I’m trying to use a win11 PS script to unlock a passphrase dataset and don’t know how to diagnose the issue on truenas scale. I appear to have a functioning SSH connection as I can have the box return it’s host name. My unlock command returns what I assume is a PID number (instead of 0 for success?), although ps on the truenas shell doesn’t show that process.

How can I go about figuring out what truenas sees and any errors associated with the request? All I can find on the gui in Audits/Middleware are token authentications associated with SSH. I suspect it could be something like a command formatting issue, or permissions maybe. Any suggestions on how to troubleshoot would be greatly appreciated. While I’m a total newbie to truenas and all this stuff it’s kinda fun to touch unix again after many decades.

PS stack:

Get-Service ssh-agent
ssh-add C:\Users\jeff7.ssh\truenas
$Dataset=“Data/syncthing/stuff”
ssh root@192.168.. “midclt call pool.dataset.unlock “$Dataset” {“passphrase”: “here”}”

Hi Mario,

Check this: Unlocking ZFS datasets on TrueNAS Scale with midclt

Cheers

Thanks for the reply and link. I had seen that page and tried a few variations, only to realize my test script had the pass phrase misspelled. I also finally found some API documentation that removed another variable.

In the end I had the middleware commands working fine from the shell. However got tired of fighting the power shell syntax to get all the nested quotes to work through ssh. So I’m now using a simple script on truenas such that the ssh command passes only the passphrase.

If the API call is a job (which will return the job id) then you’ll need to specify -j to actually follow it until completion.

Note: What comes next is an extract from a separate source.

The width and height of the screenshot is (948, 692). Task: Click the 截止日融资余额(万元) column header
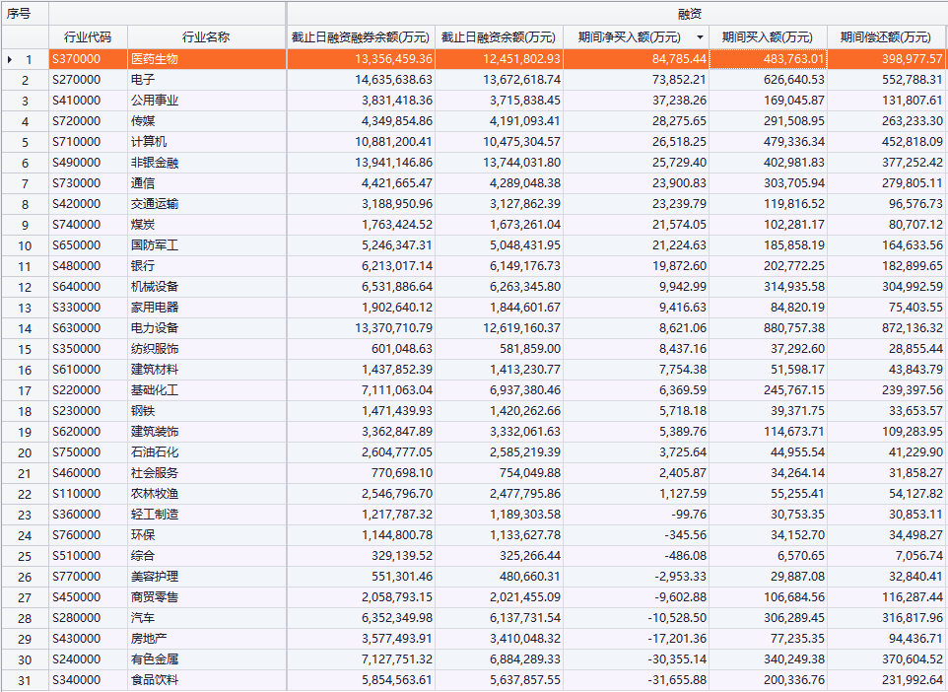click(x=499, y=37)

That said, you should make sure to come up with a better solution than typing it in, otherwise your passphrase is getting stored in the shell command history and/or is visible in ps output. Writing a brief script to use the python api client locally is trivial and can work around these issues.

It’s encrypted and only loaded into memory during the win11 powershell script, which passes it to a script on truenas. But I noticed each midclt command is logged in .midcli.hist and .zsh_history files in an unencrypted home folder. Is there not a way to avoid this.

This is a standard issue with using shell scripts, and can be solved in the standard ways. The midclt command was primarily written for development efforts. The correct solution is tho use the API client (which actually can work remotely from a windows client) rather than trying to run local scripts wrapping around midclt.

I started out that way but couldn’t get a certificate that would work.